Been dealing with this exact issue for months on client projects. I ended up creating a fallback structure with liquid capture blocks. I capture the content that would normally go in the dynamic snippet into a variable, then use that as a fallback when the snippet doesn’t exist. Instead of directly rendering the snippet, I do {% capture fallback_content %}...default content...{% endcapture %} and then try to render the snippet with the fallback ready. You can’t check if files exist, but you can control the rendering flow with proper error handling. This way your automated system overrides the fallback when snippets are ready, but everything still works when they’re not. Way cleaner than managing empty placeholder files or complex conditional logic.
Unfortunately, Shopify Liquid doesn’t have a built-in way to check if a snippet file exists before rendering it. This is due to security reasons. I ran into the same issue with my themes and found a workaround that works well. Create a ‘conditional wrapper’ in your snippet by adding a variable check at the top. In your main template, define a variable that your automated process can set when it generates the snippet. Then wrap your snippet content in an if statement that checks this variable. This prevents errors when the snippet exists but shouldn’t render. Another option is to have your automated system create empty placeholder snippet files upfront. This eliminates the Liquid error while you’re adding the actual content later.
I ran into this exact issue building a dynamic theme system. Here’s what worked for me: create a master snippet that acts as a dispatcher. Don’t render your conditional snippets directly - instead, make something like dynamic-snippet-loader.liquid with a bunch of if statements checking conditions or variables to see if each snippet should render. Your automated system updates this master file whenever it creates or removes snippets. You’ll only manage one file and never hit the missing asset error. The master snippet becomes your control center for all dynamic content. Pro tip: use liquid variables to pass snippet names as parameters - makes it way more flexible.
same headache here! i wrapped my render tag in a liquid comment block with try/catch logic. when the snippet fails, the comment block catches it silently. not perfect, but it works great for dynamic content without breaking your pages.

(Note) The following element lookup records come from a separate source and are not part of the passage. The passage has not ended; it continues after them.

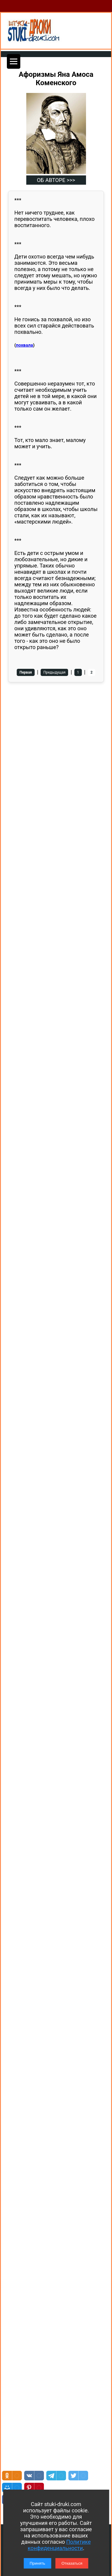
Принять (37, 2563)
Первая (25, 672)
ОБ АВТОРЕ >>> (56, 180)
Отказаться (72, 2563)
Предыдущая (54, 672)
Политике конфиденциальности (59, 2545)
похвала (24, 345)
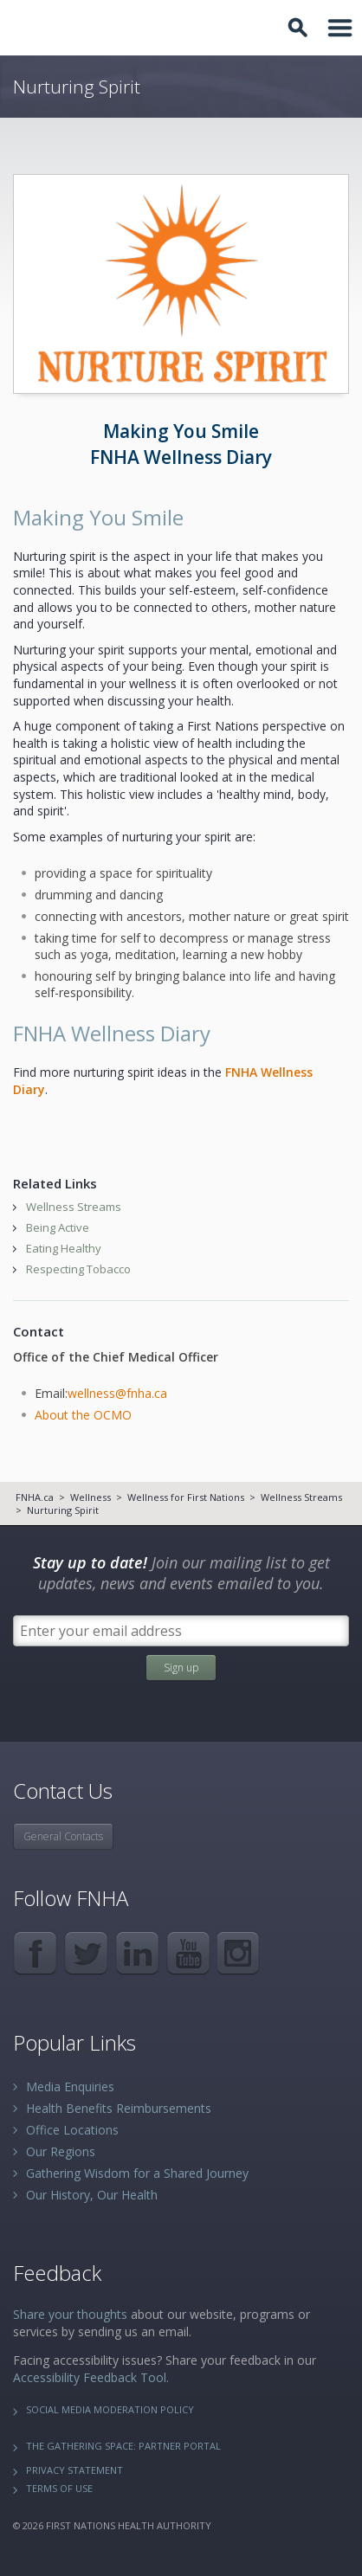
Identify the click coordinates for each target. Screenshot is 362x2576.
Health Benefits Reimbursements (118, 2108)
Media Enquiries (70, 2086)
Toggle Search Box (300, 27)
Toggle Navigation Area (340, 27)
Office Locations (72, 2130)
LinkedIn (137, 1953)
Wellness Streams (73, 1206)
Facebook (35, 1953)
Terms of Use (59, 2488)
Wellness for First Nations (185, 1497)
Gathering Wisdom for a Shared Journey (137, 2173)
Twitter (86, 1953)
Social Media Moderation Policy (110, 2409)
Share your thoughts (70, 2314)
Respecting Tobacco (78, 1269)
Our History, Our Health (92, 2194)
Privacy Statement (74, 2469)
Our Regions (60, 2151)
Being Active (57, 1227)
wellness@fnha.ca (117, 1393)
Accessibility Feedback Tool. (91, 2377)
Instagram (239, 1953)
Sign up (181, 1667)
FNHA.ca (35, 1497)
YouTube (188, 1953)
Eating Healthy (63, 1248)
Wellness (90, 1497)
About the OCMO (83, 1415)
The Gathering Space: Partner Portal (123, 2445)
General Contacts (63, 1836)
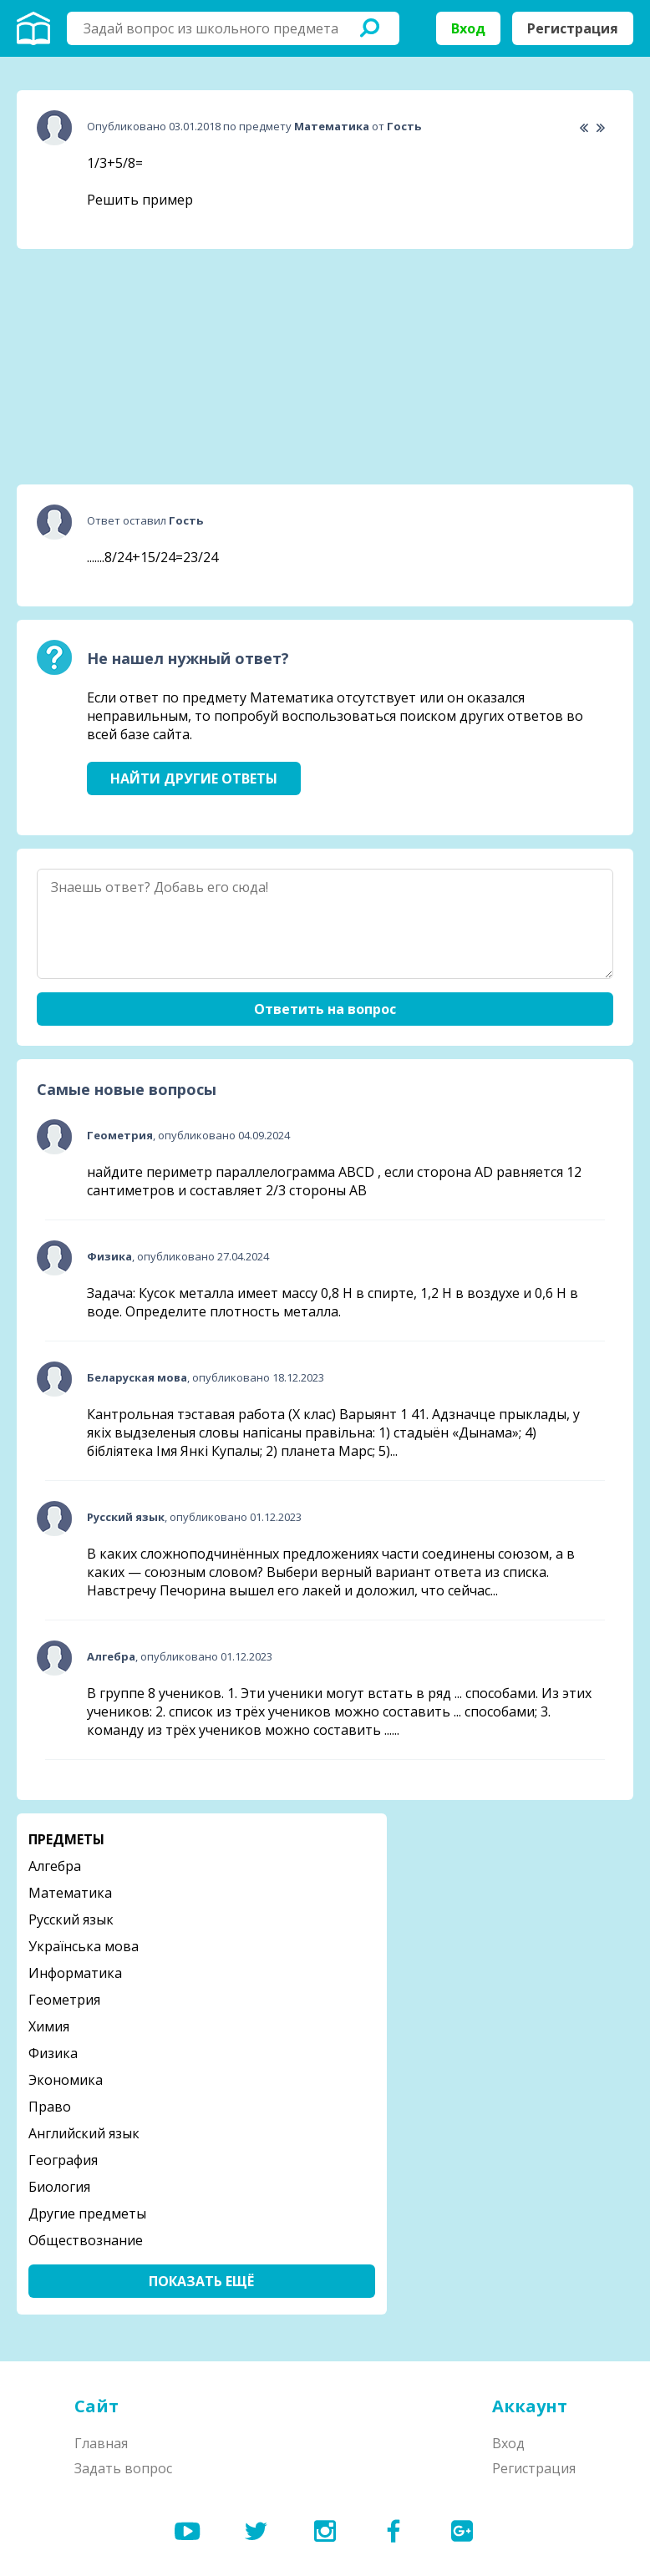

I ran into this exact issue when building a theme with conditional product widgets. Here’s what worked for me: use liquid assigns to create a registry system. Before rendering any snippets, I set up a section with boolean variables based on product types or whatever conditions your automation controls. Like {% assign show_custom_snippet = product.type == 'special' %} then {% if show_custom_snippet %}{% render 'my-custom-snippet' %}{% endif %}. Your automation just updates these condition checks instead of managing files. The trick is switching from file presence to data presence - control rendering through product data or theme settings rather than wrestling with Liquid’s file system limits.